What to work on: Print the records below exactly, leaving out nothing.
(Task data)
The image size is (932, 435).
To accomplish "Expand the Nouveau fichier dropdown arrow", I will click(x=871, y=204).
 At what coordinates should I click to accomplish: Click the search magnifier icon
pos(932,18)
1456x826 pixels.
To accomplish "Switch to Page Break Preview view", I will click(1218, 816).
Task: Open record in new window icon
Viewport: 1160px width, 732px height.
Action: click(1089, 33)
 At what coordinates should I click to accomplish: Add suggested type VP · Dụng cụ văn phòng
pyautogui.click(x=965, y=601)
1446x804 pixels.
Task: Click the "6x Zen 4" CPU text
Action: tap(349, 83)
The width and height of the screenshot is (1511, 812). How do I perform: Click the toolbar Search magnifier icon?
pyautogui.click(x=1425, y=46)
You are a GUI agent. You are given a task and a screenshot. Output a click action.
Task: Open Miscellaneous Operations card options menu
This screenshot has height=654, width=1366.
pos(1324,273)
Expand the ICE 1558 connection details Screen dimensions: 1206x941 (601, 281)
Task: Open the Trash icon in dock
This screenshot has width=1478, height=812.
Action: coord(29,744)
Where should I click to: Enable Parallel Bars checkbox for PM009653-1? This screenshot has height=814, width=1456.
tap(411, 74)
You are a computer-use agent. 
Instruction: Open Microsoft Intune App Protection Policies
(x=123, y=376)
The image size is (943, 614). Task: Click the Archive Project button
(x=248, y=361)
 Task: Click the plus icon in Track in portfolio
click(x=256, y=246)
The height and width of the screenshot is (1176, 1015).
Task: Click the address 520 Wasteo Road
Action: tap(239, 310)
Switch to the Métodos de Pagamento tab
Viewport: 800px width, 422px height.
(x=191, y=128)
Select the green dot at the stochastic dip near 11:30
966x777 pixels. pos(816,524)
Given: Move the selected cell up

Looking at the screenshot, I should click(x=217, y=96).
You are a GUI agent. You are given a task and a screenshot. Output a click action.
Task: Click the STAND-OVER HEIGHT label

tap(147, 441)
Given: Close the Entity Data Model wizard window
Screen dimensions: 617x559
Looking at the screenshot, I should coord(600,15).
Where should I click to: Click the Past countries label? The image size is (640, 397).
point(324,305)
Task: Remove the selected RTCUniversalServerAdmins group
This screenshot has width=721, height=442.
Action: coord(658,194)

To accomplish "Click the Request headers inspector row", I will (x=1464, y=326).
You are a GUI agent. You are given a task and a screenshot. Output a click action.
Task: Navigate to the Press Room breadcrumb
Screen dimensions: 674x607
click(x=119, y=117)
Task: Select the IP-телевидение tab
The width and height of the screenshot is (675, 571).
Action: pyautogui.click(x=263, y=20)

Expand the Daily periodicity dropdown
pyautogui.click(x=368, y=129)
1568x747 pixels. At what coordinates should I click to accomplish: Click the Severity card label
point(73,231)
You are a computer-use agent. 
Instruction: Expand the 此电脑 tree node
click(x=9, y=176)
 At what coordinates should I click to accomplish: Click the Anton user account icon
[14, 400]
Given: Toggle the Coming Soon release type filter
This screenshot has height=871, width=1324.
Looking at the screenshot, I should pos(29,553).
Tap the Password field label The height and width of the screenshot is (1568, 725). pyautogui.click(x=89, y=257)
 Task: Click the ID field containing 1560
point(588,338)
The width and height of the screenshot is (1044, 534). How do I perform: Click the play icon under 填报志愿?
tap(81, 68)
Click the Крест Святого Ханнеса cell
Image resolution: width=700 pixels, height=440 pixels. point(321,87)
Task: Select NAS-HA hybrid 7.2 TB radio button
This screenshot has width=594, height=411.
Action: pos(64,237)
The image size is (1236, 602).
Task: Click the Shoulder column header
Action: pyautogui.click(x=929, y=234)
(End Task data)
Result for this task:
The image size is (932, 435).
To accomplish "Expand the Nouveau fichier dropdown arrow", I will click(x=871, y=204).
 At what coordinates should I click to accomplish: Click the search magnifier icon
pos(932,18)
1456x826 pixels.
To accomplish "Switch to Page Break Preview view", I will click(1218, 816).
Task: Open record in new window icon
Viewport: 1160px width, 732px height.
Action: click(1089, 33)
 At what coordinates should I click to accomplish: Add suggested type VP · Dụng cụ văn phòng
pyautogui.click(x=965, y=601)
1446x804 pixels.
Task: Click the "6x Zen 4" CPU text
Action: tap(349, 83)
The width and height of the screenshot is (1511, 812). How do I perform: Click the toolbar Search magnifier icon?
pyautogui.click(x=1425, y=46)
You are a GUI agent. You are given a task and a screenshot. Output a click action.
Task: Open Miscellaneous Operations card options menu
This screenshot has height=654, width=1366.
pos(1324,273)
Expand the ICE 1558 connection details Screen dimensions: 1206x941 (601, 281)
Task: Open the Trash icon in dock
This screenshot has width=1478, height=812.
Action: coord(29,744)
Where should I click to: Enable Parallel Bars checkbox for PM009653-1? This screenshot has height=814, width=1456.
tap(411, 74)
You are a computer-use agent. 
Instruction: Open Microsoft Intune App Protection Policies
(x=123, y=376)
The image size is (943, 614). Task: Click the Archive Project button
(x=248, y=361)
 Task: Click the plus icon in Track in portfolio
click(x=256, y=246)
The height and width of the screenshot is (1176, 1015).
Task: Click the address 520 Wasteo Road
Action: tap(239, 310)
Switch to the Métodos de Pagamento tab
Viewport: 800px width, 422px height.
(x=191, y=128)
Select the green dot at the stochastic dip near 11:30
966x777 pixels. pos(816,524)
Given: Move the selected cell up

Looking at the screenshot, I should click(x=217, y=96).
You are a GUI agent. You are given a task and a screenshot. Output a click action.
Task: Click the STAND-OVER HEIGHT label

tap(147, 441)
Given: Close the Entity Data Model wizard window
Screen dimensions: 617x559
Looking at the screenshot, I should coord(600,15).
Where should I click to: Click the Past countries label? The image size is (640, 397).
point(324,305)
Task: Remove the selected RTCUniversalServerAdmins group
This screenshot has width=721, height=442.
Action: coord(658,194)

To accomplish "Click the Request headers inspector row", I will (x=1464, y=326).
You are a GUI agent. You are given a task and a screenshot. Output a click action.
Task: Navigate to the Press Room breadcrumb
Screen dimensions: 674x607
click(x=119, y=117)
Task: Select the IP-телевидение tab
The width and height of the screenshot is (675, 571).
Action: pyautogui.click(x=263, y=20)

Expand the Daily periodicity dropdown
pyautogui.click(x=368, y=129)
1568x747 pixels. At what coordinates should I click to accomplish: Click the Severity card label
point(73,231)
You are a computer-use agent. 
Instruction: Expand the 此电脑 tree node
click(x=9, y=176)
 At what coordinates should I click to accomplish: Click the Anton user account icon
[14, 400]
Given: Toggle the Coming Soon release type filter
This screenshot has height=871, width=1324.
Looking at the screenshot, I should pos(29,553).
Tap the Password field label The height and width of the screenshot is (1568, 725). pyautogui.click(x=89, y=257)
 Task: Click the ID field containing 1560
point(588,338)
The width and height of the screenshot is (1044, 534). How do I perform: Click the play icon under 填报志愿?
tap(81, 68)
Click the Крест Святого Ханнеса cell
Image resolution: width=700 pixels, height=440 pixels. point(321,87)
Task: Select NAS-HA hybrid 7.2 TB radio button
This screenshot has width=594, height=411.
Action: pos(64,237)
The image size is (1236, 602).
Task: Click the Shoulder column header
Action: pyautogui.click(x=929, y=234)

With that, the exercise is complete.